One of the positive things about writing a blog is that it gives the author time to stop what she is doing, sit back and, OMG, think and reflect. For those who read blogs and respond, (and the response is the critical part here), the same thing is true: you sit back, contemplate an issue, form a response, and share it with the world. Giving oneself permission to stop work (that is, doing your share to deliver on the mission of the organization) to cogitate is something too. Too many people in the nonprofit sector see as a luxury when, in reality, it is truly a necessity.

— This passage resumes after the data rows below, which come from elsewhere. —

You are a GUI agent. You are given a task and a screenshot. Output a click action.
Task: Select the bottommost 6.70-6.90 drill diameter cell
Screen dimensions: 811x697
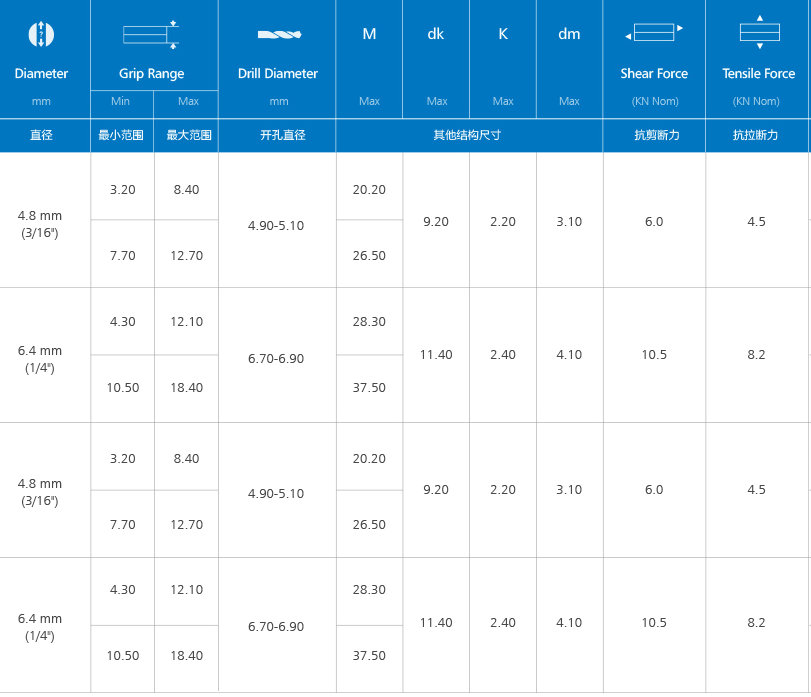(276, 626)

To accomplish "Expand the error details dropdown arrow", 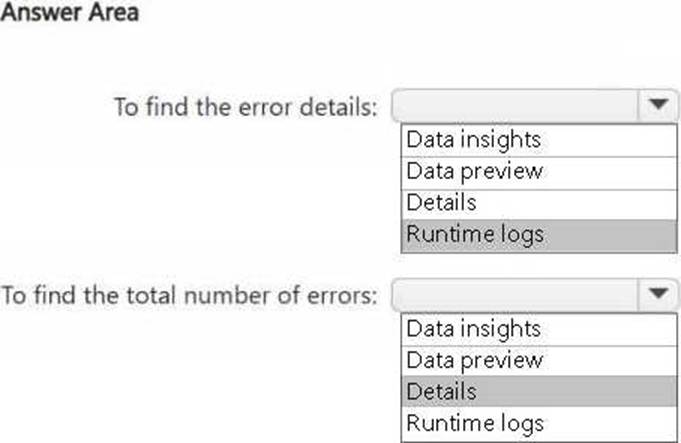I will pyautogui.click(x=658, y=105).
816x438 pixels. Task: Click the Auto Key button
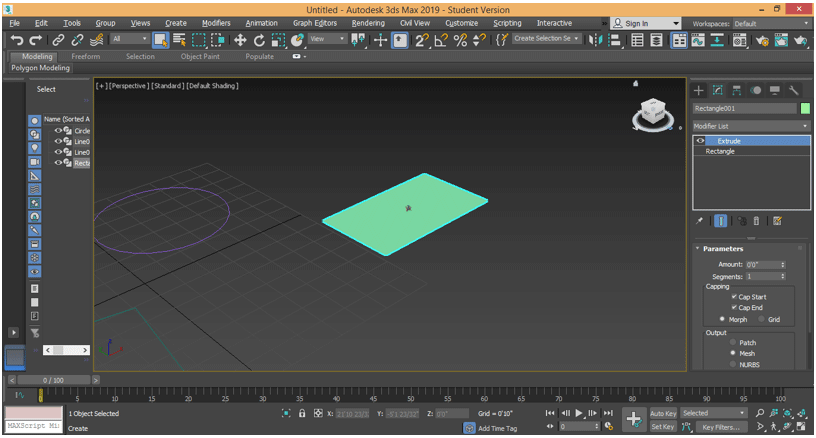click(x=663, y=413)
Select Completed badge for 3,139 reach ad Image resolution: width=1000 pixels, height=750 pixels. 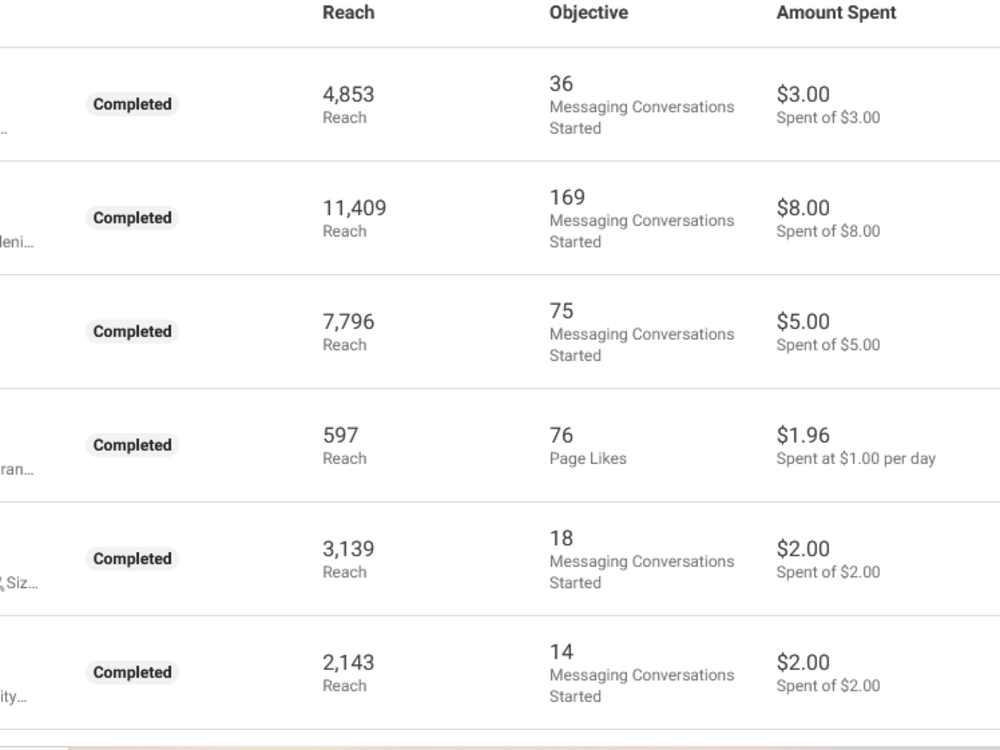point(132,558)
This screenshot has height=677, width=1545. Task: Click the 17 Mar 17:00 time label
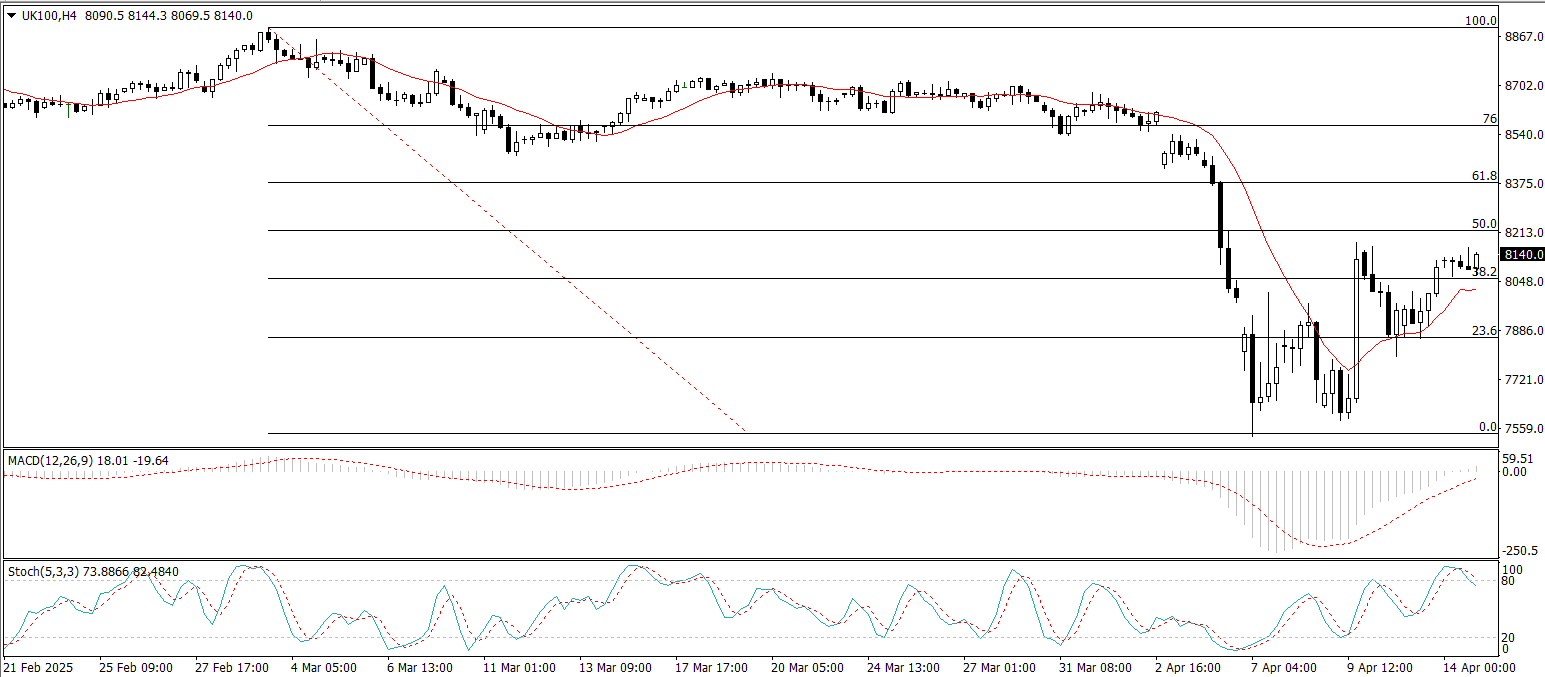pos(711,667)
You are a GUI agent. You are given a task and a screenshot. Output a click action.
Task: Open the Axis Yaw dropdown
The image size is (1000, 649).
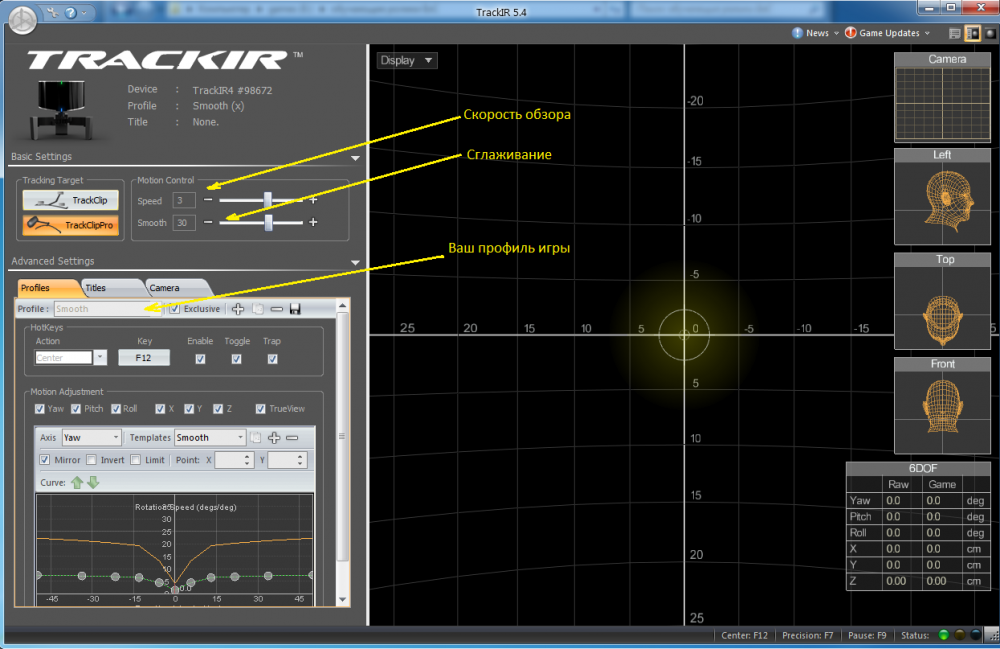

As a college professor, I have always harangued (at least I’m sure that is how the students hear it) my students to think. I have promised them from the first day of class of every semester that I am not going to teach them what to think but how to think. And while there are plenty of professors around who see it as their jobs to teach students what to think, the majority seem believe that their real job is to equip students with the tools for being independent thinkers. But, increasingly, I find myself asking why? If upon graduation and joining the workforce people start to see pondering and musing as something that impedes their ability to get their jobs done, then why bother?

I was recently reminded of the Myth of Sisyphus, and Sisyphus’ task of rolling the boulder up the hill each day, only to have it roll down the hill each night. Although Jackson Browne’s song The Pretender is about so much more than the Myth of Sisyphus, I have always associated the line, “Get up and do it again, Amen” with Sisyphus. But never with the nonprofit sector. Those of us working in that sector are not supposed to feel drudgery in going into work, but rather joy. But I’m hearing the drudgery creep in to more and more people’s voices. And I think I know why.

Yes, it has to do with the fact that nonprofit employees are, by and large, overworked and underpaid. But that has always been the case. So, what is new now? My answer? We have sent the message, mostly obliquely, that thinking on the job about the job is not allowed; only doing the job is. We have robbed employees of the time to deliberate, ruminate, meditate, etc., on the key questions of their work: how could it be done better? Should we be doing it this way? Or at all? And the list goes on. Organizations have relegated strategic thinking to a periodic possibility, something that comes out only in the course of doing strategic planning. The reality is that strategic thinking by staff (and board) needs to be a pervasive, constant and cherished component of every nonprofit.

I think, therefore I am.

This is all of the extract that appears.